I recently headed off from Jaffrey, New Hampshire to Norfolk, Virgina and, along the way, came upon some sites of Antarctic interest. Before the mind becomes too hazy, herewith some "Low-Latitude" sites:
The American Philosophical Society (032) http://www.amphilsoc.org/ in Philadelphia at 105 South Fifth Street, founded in 1743 largely through the encouragement of Benjamin Franklin, is the country's oldest learned society, its members including most of the founders of the Republic and seemingly everyone of note since then (Audubon, Darwin, Edison, Pasteur, Einstein, Frost, and over 200 Nobel prize winners). Among the polar members: Nansen, Kane, Wilkes, Peale, Nordenskjold, Byrd and Stefansson. Antarctic material constitutes a minuscule amount of the Society's extensive collections, housed in Library Hall, but what's there is worth knowing about: Much on the Wilkes Expedition including numerous sketches by Titian Ramsay Peale, only one of which is identifiable as having been done in Antarctic waters (a tiny, not very impressive watercolor of a ship, perhaps the Flying Fish); the papers of Robert Cushman Murphy (Logbook for Grace, 1912-13; Operation Deep Freeze, 1960 journal); some Byrd items; and the papers of the Committee on South Polar Exploration, 1909-10 (Edwin Swift Balch, an APS member and author of Antarctica, 1902, was chairman). [See J. Stephen Catlett's "Supporting and preserving polar history: The American Philosophical Society and its collections," in Fram: The Journal of Polar Studies I (1984): pp 297-310.]

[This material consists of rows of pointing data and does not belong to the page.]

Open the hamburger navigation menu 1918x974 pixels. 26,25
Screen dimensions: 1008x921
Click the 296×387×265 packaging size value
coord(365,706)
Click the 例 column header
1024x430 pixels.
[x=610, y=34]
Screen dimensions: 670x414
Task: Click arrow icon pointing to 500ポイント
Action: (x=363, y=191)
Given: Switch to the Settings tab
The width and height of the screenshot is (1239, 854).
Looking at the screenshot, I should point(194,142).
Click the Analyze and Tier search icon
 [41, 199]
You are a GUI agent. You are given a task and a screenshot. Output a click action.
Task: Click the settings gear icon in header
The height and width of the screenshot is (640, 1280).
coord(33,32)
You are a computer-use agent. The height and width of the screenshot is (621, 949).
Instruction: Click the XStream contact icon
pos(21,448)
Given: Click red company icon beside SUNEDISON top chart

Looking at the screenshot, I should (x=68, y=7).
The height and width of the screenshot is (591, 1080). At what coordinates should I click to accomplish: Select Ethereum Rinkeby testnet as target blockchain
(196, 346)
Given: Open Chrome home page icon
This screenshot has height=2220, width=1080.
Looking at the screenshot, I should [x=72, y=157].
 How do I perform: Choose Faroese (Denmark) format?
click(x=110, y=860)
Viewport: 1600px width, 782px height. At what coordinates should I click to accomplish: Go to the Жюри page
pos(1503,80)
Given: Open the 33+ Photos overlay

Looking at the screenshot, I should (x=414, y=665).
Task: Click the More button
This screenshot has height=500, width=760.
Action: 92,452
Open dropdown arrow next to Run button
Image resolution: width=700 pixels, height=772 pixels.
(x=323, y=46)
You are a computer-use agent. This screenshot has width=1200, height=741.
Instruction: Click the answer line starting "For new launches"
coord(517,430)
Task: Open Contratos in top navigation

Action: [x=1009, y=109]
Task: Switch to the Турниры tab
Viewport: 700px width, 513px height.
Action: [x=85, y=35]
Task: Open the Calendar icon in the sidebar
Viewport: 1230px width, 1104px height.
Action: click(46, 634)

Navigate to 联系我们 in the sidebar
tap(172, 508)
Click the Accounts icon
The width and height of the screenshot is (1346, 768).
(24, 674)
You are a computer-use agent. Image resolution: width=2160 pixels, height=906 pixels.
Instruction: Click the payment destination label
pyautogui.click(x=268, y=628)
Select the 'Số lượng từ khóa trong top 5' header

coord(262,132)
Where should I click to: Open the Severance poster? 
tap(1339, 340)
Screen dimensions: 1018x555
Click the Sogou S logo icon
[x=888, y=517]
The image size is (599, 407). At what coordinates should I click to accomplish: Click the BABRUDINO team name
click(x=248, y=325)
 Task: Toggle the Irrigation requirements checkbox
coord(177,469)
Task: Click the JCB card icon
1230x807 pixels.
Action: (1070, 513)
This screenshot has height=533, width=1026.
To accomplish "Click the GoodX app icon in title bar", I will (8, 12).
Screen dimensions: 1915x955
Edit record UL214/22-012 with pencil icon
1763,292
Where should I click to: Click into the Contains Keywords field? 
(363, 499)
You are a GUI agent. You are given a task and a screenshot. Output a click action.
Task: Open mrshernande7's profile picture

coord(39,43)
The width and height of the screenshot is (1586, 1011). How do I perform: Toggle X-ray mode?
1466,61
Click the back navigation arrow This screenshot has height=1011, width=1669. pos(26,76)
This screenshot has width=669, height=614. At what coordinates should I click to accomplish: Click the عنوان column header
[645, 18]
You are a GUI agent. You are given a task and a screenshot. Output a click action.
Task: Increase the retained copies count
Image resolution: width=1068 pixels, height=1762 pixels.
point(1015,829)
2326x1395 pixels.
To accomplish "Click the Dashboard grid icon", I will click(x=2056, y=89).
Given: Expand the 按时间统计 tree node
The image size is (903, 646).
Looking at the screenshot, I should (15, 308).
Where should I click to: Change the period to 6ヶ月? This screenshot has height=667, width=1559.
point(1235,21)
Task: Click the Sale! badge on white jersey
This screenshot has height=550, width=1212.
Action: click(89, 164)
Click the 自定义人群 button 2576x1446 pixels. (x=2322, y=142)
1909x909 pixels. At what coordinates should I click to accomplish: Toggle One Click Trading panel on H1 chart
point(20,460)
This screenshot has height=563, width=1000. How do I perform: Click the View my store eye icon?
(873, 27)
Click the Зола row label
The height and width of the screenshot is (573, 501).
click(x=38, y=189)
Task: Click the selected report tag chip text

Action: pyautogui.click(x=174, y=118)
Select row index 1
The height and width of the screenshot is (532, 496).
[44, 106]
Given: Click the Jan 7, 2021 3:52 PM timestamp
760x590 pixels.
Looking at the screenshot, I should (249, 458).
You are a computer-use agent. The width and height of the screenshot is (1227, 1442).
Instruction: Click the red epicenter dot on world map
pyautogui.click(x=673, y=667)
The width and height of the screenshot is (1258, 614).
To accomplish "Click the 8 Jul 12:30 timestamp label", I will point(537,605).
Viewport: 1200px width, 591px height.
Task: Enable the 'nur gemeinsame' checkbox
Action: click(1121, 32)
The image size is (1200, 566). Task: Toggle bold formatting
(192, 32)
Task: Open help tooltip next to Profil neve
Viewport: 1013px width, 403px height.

Back in Episode 47 I noted the final Philadelphia resting spot of Richard Fanning Loper, Nathaniel Brown Palmer's second mate on the Hero. Born in Stonington, Connecticut in 1799, he died in Brooklyn, New York on the 7th of November 1880 and was buried in a family vault in the churchyard at Old St Paul's (251), Third Street below Walnut, only a block or two from the American Philosophical Society. Today, the church--deconsecrated and renovated--serves as the offices of Episcopal Community Services. Easily found a few paces south of the side entrance is the "vault," a large marble slab, set horizontally just above ground level. Just readable is the inscription: "R. F. Loper's Family Vault." Why Philadelphia, you might ask? His wife, Margaret "Marnie" Baird Loper was of a well-to-do Philadelphia mercantile family, and much of his business life was spent there. He was a warden of St Paul's. [My thanks again to Mary Thacher of Stonington for this added piece of information.]